Senza ombra di dubbio, nelle pagine conclusive di entrambe le edizioni della Scienza Nuova, Vico intende elogiare l’esempio dell’ordine politico realizzato nel Regno di Napoli grazie all’incontro delle culture italiana e ispanica. La monarchia partenopea, mettendo a freno l’arroganza delle oligarchie, realizzò alcuni fra i più autentici valori della tradizione aristocratica. Questa verità fu riconosciuta perfino da Benedetto Croce. Nell’introduzione alla “Storia del Regno di Napoli”, il filosofo di Pescasseroli confessa di aver scoperto la grandezza dell’antico Regno di Napoli grazie alla lettura di un saggio del giurista cattolico Enrico Cenni: “Il vecchio regno di Napoli mi si trasfigurò innanzi agli occhi della mente non solo in uno degli stati più importanti della vecchia Europa, ma in tale che aveva sempre tenuto, nell’avanzamento sociale, il primato o almeno uno dei primi posti. Sorse esso, infatti, nuovo e singolare esempio nella semibarbarica Europa, come monarchia civile, fondata da Ruggiero, conservata e rassodata dai successori, innalzata al sommo fastigio dalla gloria di Federico Svevo: uno stato moderno, in cui il baronaggio era contenuto in istretti confini, ai popoli si garantiva libertà e giustizia, la mente del sovrano, rischiarata da nobili concetti morali e politici, regolava il tutto”. Il cesarismo, nell’aspetto valorizzato da Vico, da Giovanni Gentile, da Ugo Spirito ed anche dal migliore Croce, è l’essenza di quella tradizione italiana di matrice cattolica, che giustifica, ancor oggi, la rivendicazione del primato civile. Il fatto che i tentativi (naturalmente imperfetti e rivedibili) compiuti nel Novecento italiano per attuare i princìpi del Cesarismo siano falliti oltre che per intrinseca insufficienza, a causa della potente reazione scatenata dai poteri forti non ne diminuisce il significato e la dignità storica.
[1] Scienza Nuova prima 1725, Capo ultimo, Età degli huomini.

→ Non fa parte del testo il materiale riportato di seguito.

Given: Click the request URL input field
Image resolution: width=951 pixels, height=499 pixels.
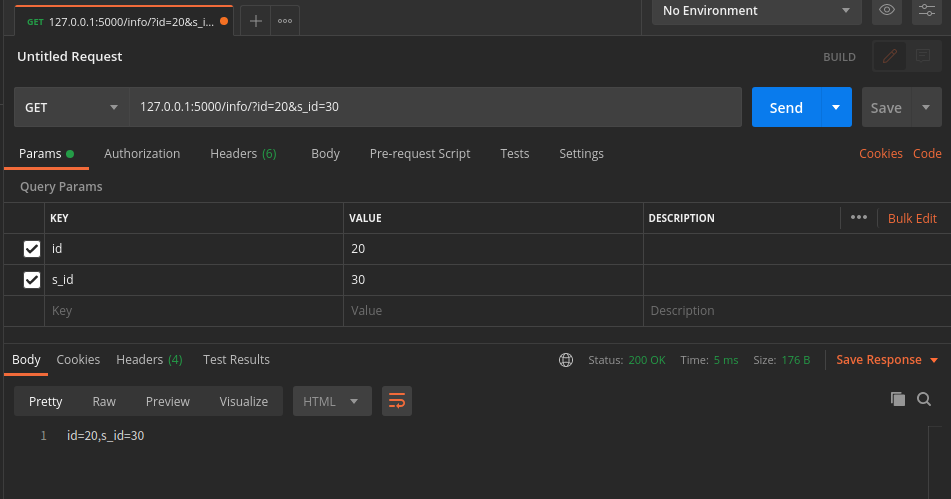Looking at the screenshot, I should click(435, 107).

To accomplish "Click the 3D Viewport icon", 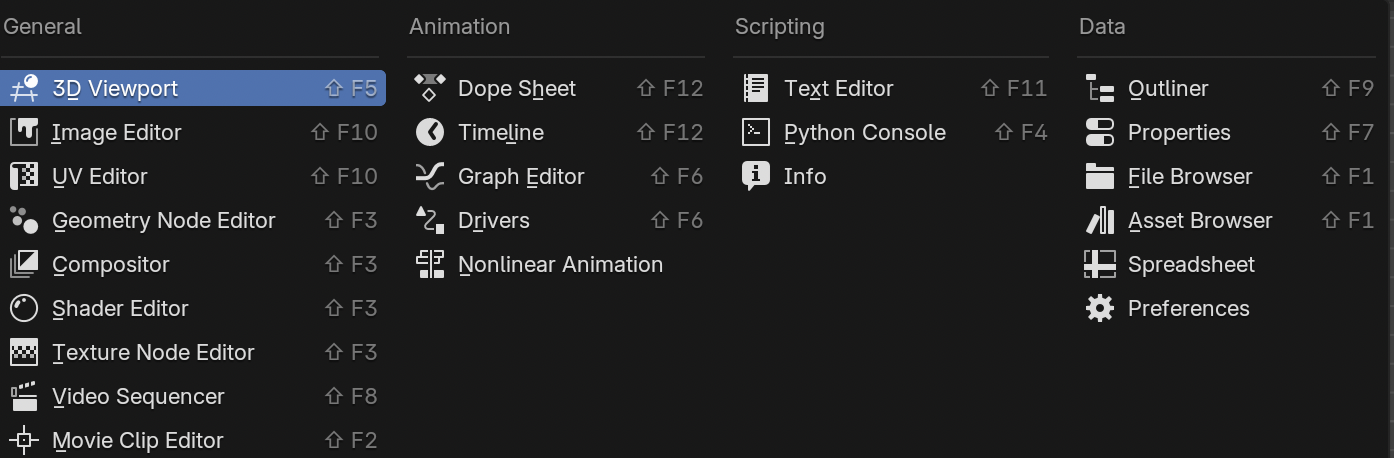I will click(24, 88).
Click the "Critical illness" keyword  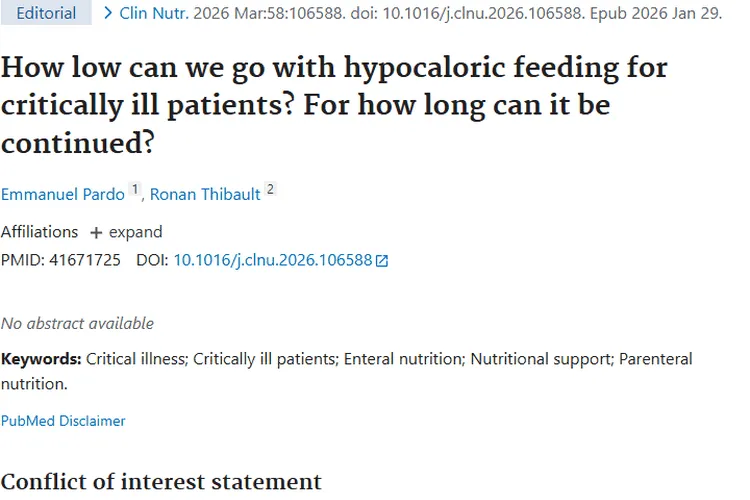135,358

[2] Prima che da Vico, la funzione provvidenziale della monarchia popolare fu riconosciuta dall’umanista fiorentino Coluccio Salutati [come Vico, pensatore di formazione agostiniana]. Al proposito Daniela De Rosa ha dimostrato che secondo Salutati “Dio ha istituito l’ufficio di re in ratione peccati per frenare con grandissima autorità accordata al monarca gli istinti distruttivi che, senza coercizione, non sempre si sottopongono spontaneamente alla legge“. Cfr.: Daniela De Rosa, Coluccio Salutati Il cancelliere e il pensatore politico, La Nuova Italia, Firenze 1980, pag. XIV.
[3] Pio XII fece cenno a “quella corruzione che attribuisce alla legislazione dello stato un potere senza freni né limiti e che fa anche del regime democratico, nonostante le contrarie ma vane apparenze, un puro e semplice sistema di assolutismo”.
[4] Cfr. “Divorzio e libertà”, in “Renovatio”, gennaio marzo 1974. Ai banditori della democrazia assoluta e ai contestatori della dottrina che afferma l’inviolabilità del diritto naturale Siti obiettava: “A ciò si oppongono speciose obiezioni … ad esempio, regola suprema è la coscienza. Nella mente di molti questa massima suona in realtà così: le leggi le fa la mia coscienza. Niente di più falso. La norma ha la stessa sorgente dell’essere; se ci fossimo creati da noi (è ridicolo solo il dirlo) potremmo anche farci legge a noi stessi. Ma non ci siamo creati da noi e, pertanto, la legge viene di là della coscienza (eteronomia), in ultima analisi dalla stessa fonte dalla quale abbiamo avuto l’essere”.
[5] Nel saggio”À travers la victoire”, Maritain sostenne che “Lo spirito della Resistenza ha modellato tra gli uomini della rivoluzione e quelli della speranza cristiana vincoli d’intesa e di collaborazione, che, liquidando i vecchi pregiudizi, hanno aperto la strada ad una nuova democrazia”.
[6] Scienza Nuova seconda, Conchiusione dell’opera.
[7] Ibidem.
[8] Cfr.: Antirevisionismo di un revisionista Appunti di storia contemporanea, Ed. Pagine, Roma 2011, pag. 79 e segg..
[9] Il brillante politologo Marco Tarchi, ad esempio.
[10] Cfr.: Una critica aristocratica al fascismo, Idee in movimento, Genova 2004.
[11] Nel Re del mondo, Guénon sosteneva che “gli atti considerati come immorali dall’etica corrente o essoterica possono tuttavia servire da supporto a una pretesa contemplazione, come insegna la storia della gnosi“. Di qui l’apertura del discepolo Evola alle più spericolate trasgressioni
[12] Cfr. La monarchia tradizionale, a cura di Pino Tosca, Controcorrente, Napoli 2001, pag. 104.